Seit einiger Zeit steht die Branche unter stärkerer Beobachtung - nicht nur wegen Trump. Zuletzt hatte es zwei Fälle gegeben, die viele Amerikaner erzürnt haben. Der junge Pharmamanager Martin Shkreli hatte ein altes, zuvor sehr billiges Antiparasitikum, das oft an Babys und Menschen mit HIV/Aids verabreicht wird, mit seiner Firma Turing aufgekauft und abrupt den Preis um 5000 Prozent gesteigert. Das hat ihm den Titel "meistgehasster Mann Amerikas" eingebracht. Kurze Zeit später machte der Pharmakonzern Mylan den lebensrettenden Allergie-Stift EpiPen in mehreren Schritten um 400 Prozent teurer. Dieser Fall wurde sogar zum Gegenstand Kongressanhörungen.

Trump hatte die Medikamentenpreise in den USA schon mehrfach kritisiert, allerdings meist nur mit Tweets oder Schlagworten bei Wahlkampfveranstaltungen. Konkrete Gesetzesänderungen stehen bislang nicht an. Trotzdem haben sich einige Pharmakonzerne verpflichtet, statt der bislang üblichen Preiserhöhungen zweimal im Jahr nur noch einmal zu erhöhen und die Steigerungen, soweit möglich, unter zehn Prozent zu halten. Pfizer gehörte nicht dazu. Trump verkündete im Mai, dass sogar "massive" freiwillige Preissenkungen bevorstehen. Davon war bislang nichts zu sehen. Entsprechend passte es dem US-Präsidenten nicht, dass Pfizer nun das Gegenteil tat. Laut den Pharmafirmen bedeuten die Listenpreise nicht unbedingt steigende Gewinne oder Kosten für Patienten, weil sie am Ende oft Rabatte geben, vor allem um sich bei den Mittelsmännern, die für Krankenkassen verhandeln, gegen die Konkurrenz durchzusetzen.

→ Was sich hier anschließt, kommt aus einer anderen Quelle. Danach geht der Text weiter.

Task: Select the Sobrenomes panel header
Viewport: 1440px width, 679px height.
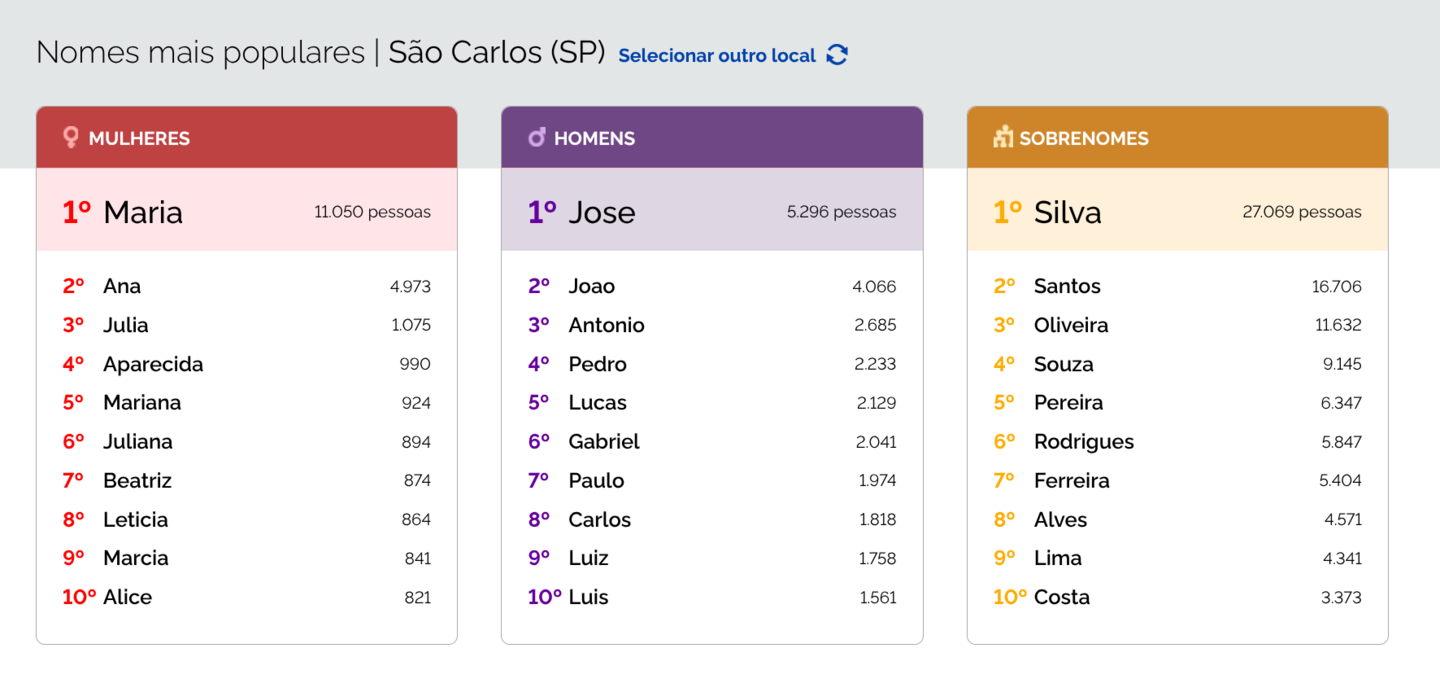Action: click(1177, 138)
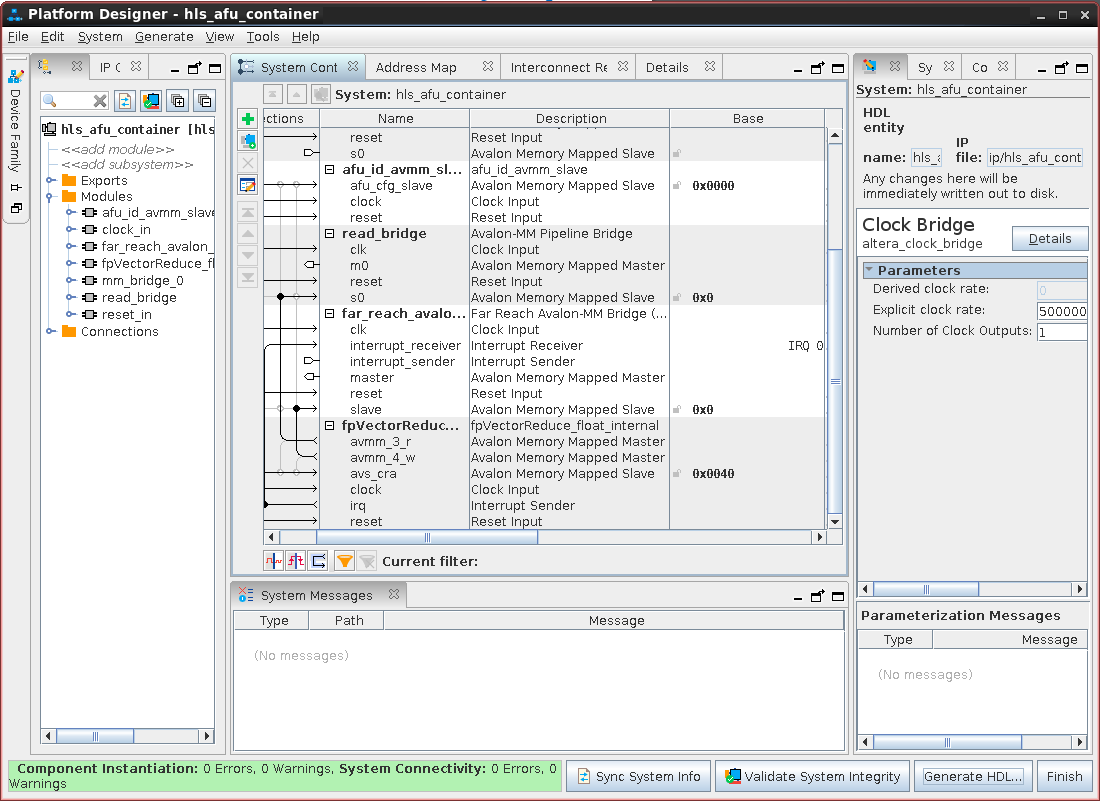This screenshot has height=801, width=1100.
Task: Toggle lock icon next to 0x0040 address
Action: [x=677, y=474]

Auch Bernie Sanders reagierte auf Trumps Tweet

Pfizer-Chef Ian Read verteidigt seine Branche immer wieder. In den vergangenen Jahren seien die Kosten für verschreibungspflichtige Medikamente in den USA relativ stabil geblieben, wenn man den Anteil an den gesamten Gesundheitsausgaben betrachtet. Dass Medikamente für Patienten teurer werden, liege nicht an den Herstellern, sondern an den Krankenkassen, die zum Beispiel die Selbstbeteiligungen erhöhen. "Es geht nicht um Medikamentenpreise. Die Erschwinglichkeit der Medikamente ist das Problem", sagte er.

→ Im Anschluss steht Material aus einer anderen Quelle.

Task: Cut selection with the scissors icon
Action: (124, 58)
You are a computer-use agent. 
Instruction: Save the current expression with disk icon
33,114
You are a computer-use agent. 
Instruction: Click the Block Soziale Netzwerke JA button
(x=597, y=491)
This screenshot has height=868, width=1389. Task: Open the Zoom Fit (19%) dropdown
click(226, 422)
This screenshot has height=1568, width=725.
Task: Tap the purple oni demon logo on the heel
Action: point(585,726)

Auch Bernie Sanders, der linke Senator aus Vermont, brachte sich per Twitter zum Thema ein: "Hören Sie auf, nur über hohe Medikamentenpreise zu reden @real-DonaldTrump", schrieb er. "Wenn es Ihnen ernst ist mit dem Thema, sollten Sie Ihre republikanischen Freunde im Kongress auffordern Gesetze einzuführen, die Medicare dazu bringen, Medikamentenpreise zu verhandeln und den Import von sicheren, preiswerten Medikamenten aus Kanada und anderen Ländern zu erlauben." Medicare ist die staatliche Krankenversicherung für Menschen über 65 Jahre. Sie hat mehr als 58 Millionen Kunden - und damit sehr viel Macht, die sie allerdings bislang nicht nutzt für Verhandlungen über Medikamentenpreise.